Europe’s first Cloud Computing Centre is coming to Dublin, IBM has announced.

The new facility will serve as a hub delivering Cloud Computing research and services to a number of satellite facilities due to be built in Europe, the Middle East and Africa. IBM experts from these centres will work directly with clients in the region, helping them to adopt cloud computing solutions that spur technology research and business development.

The Dublin centre is supported by IDA Ireland. It is expected that 21 people will work in the centre, of which nine will be focused on research in the area of cloud computing.

The centre is part of and in addition to IBM’s €46m, three-year investment in Ireland announced in July 2006, which pledged 300 high-value new jobs over that period. Some of the new jobs at the centre will be additional to the 300 promised in the original investment.

“Our investments in cloud computing are a prime example of how IBM is seeking out emerging global market opportunities and new computing models that benefit IBM clients,” said Steve Mills, senior-vice president and group executive, IBM Software Group. “Through this new facility and the cloud computing model, the wealth of talent at IBM’s software lab in Ireland will be accessible to not only the rest of Europe, but Africa and the Middle East as well.”

“Responding to demand in the market, we are moving fast to build an integrated cloud computing operation. We are adding Europe’s first Cloud Computing Centre in Dublin and more facilities into a network of existing centres in China, Vietnam and the US. The centres can bring skills and expertise to serve our clients in building their own new enterprise data centres,” said Dr Willy Chiu, vice-president of high performance on demand solutions, IBM Software Group. “We will also address the need for open interoperability standards.”

IBM high performance on demand solutions lab will work with IDA Ireland to build the new cloud computing centre using IBM’s ‘Blue Cloud’ technologies, a series of cloud computing offerings based on industry open standards and open source software. IBM Tivoli systems management software will manage the cloud computing environment.

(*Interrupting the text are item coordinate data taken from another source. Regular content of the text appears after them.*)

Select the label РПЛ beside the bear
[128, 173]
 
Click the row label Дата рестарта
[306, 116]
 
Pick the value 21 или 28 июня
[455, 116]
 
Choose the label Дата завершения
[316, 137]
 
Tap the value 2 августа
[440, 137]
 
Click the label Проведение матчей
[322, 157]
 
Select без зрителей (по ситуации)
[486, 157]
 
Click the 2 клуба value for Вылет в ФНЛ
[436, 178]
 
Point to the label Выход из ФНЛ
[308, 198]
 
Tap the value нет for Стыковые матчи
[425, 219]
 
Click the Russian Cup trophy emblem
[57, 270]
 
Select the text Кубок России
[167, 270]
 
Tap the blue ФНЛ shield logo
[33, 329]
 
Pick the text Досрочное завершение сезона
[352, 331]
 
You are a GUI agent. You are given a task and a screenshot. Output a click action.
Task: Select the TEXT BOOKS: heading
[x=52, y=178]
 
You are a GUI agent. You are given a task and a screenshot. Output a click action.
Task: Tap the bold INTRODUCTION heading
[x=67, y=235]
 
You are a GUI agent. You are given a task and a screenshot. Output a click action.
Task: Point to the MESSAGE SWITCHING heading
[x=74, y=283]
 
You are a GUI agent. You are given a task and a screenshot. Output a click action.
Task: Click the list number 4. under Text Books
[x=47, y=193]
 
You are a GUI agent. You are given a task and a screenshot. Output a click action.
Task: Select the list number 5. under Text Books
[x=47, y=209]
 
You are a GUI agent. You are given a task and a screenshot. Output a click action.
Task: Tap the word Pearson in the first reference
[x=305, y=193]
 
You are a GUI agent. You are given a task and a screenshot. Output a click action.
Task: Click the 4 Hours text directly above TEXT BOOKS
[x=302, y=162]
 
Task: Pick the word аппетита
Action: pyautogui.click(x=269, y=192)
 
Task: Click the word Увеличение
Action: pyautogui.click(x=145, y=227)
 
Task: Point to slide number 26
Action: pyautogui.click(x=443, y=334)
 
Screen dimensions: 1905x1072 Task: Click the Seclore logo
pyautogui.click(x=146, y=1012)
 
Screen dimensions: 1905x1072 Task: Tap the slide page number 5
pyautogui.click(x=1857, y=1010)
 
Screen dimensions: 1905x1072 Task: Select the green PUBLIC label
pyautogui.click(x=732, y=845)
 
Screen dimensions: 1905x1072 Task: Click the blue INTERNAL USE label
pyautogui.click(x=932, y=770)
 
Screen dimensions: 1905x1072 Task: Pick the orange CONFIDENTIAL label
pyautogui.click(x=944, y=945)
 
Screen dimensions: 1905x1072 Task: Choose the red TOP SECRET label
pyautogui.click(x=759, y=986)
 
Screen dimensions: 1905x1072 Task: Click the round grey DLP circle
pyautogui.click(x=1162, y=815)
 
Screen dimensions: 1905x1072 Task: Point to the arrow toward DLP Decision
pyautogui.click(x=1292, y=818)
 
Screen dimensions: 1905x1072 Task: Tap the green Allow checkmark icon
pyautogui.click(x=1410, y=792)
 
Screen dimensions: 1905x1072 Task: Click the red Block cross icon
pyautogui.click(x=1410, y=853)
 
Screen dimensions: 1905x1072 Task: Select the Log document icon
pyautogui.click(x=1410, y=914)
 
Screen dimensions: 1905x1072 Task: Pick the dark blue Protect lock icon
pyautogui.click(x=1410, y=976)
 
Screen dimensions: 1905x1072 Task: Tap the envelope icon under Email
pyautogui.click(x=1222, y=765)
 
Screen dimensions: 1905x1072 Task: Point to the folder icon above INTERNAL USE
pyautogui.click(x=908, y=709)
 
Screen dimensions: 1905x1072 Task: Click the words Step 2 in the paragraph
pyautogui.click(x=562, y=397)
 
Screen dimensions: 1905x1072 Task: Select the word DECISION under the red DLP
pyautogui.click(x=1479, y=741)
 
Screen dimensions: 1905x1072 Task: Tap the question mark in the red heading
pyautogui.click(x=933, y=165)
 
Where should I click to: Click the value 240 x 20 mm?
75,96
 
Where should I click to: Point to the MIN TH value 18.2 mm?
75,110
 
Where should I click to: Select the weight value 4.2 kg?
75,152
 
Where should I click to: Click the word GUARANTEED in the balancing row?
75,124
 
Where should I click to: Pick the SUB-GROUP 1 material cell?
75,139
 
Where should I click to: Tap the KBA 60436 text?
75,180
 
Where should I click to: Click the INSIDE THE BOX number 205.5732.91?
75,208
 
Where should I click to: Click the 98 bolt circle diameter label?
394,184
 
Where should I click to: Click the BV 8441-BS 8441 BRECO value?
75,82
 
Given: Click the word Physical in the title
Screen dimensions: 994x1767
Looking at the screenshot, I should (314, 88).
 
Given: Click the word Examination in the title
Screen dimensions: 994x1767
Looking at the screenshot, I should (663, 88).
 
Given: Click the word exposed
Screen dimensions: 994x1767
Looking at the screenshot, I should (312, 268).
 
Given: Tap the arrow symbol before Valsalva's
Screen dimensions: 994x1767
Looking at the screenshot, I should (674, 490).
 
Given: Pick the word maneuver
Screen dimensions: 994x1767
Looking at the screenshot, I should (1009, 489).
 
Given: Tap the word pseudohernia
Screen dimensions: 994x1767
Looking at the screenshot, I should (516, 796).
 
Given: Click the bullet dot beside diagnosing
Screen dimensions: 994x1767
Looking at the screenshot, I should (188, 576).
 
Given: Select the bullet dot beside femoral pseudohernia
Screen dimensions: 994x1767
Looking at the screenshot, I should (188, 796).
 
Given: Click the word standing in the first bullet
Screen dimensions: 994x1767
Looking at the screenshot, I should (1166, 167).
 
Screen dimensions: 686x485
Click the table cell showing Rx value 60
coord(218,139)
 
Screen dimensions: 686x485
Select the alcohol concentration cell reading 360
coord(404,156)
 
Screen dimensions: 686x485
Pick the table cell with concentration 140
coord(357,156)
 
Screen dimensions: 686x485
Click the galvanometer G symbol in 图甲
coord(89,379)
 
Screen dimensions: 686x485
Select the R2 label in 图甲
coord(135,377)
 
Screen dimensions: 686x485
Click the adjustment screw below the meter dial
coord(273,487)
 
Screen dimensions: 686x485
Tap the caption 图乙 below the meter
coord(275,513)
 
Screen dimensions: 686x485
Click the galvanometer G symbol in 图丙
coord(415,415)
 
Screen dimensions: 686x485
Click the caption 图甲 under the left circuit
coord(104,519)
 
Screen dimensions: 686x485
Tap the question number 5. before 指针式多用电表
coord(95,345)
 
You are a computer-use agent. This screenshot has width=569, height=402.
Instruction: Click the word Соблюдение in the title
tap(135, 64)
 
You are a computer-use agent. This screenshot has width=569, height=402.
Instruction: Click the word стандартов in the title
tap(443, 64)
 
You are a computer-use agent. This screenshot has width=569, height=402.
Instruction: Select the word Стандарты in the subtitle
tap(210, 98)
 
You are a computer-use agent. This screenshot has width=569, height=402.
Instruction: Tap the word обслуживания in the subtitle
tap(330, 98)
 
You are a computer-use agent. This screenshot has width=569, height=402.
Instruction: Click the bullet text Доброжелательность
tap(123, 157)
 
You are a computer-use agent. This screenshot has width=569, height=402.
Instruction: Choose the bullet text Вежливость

The centre will place a focus on innovation and research activities. As part of its ongoing educational initiatives, IBM has also agreed to facilitate cloud computing training for lecturers at the Dublin Institute of Technology’s school of computing. The training will help the school to foster new skills to meet the needs of this emerging computing model.

One of the centre’s first offerings for clients, called IBM Idea Factory for Cloud Computing, is a new service delivered directly to clients over a cloud computing environment. Using Web 2.0 technology, it assembles communities of business professionals into social networks to facilitate the development of new business ideas. IBM Idea Factory for Cloud Computing captures business processes from their beginnings as ideas and follows through to their commercialisation, speeding up brainstorming among employees, partners, software developers and other third-party participants.

Cloud computing is an information technology infrastructure in which dynamically shared computing resources are virtualised and accessed as a service. Cloud computing replaces the traditional data centre model in which companies own and manage their own, stand-alone hardware and software systems.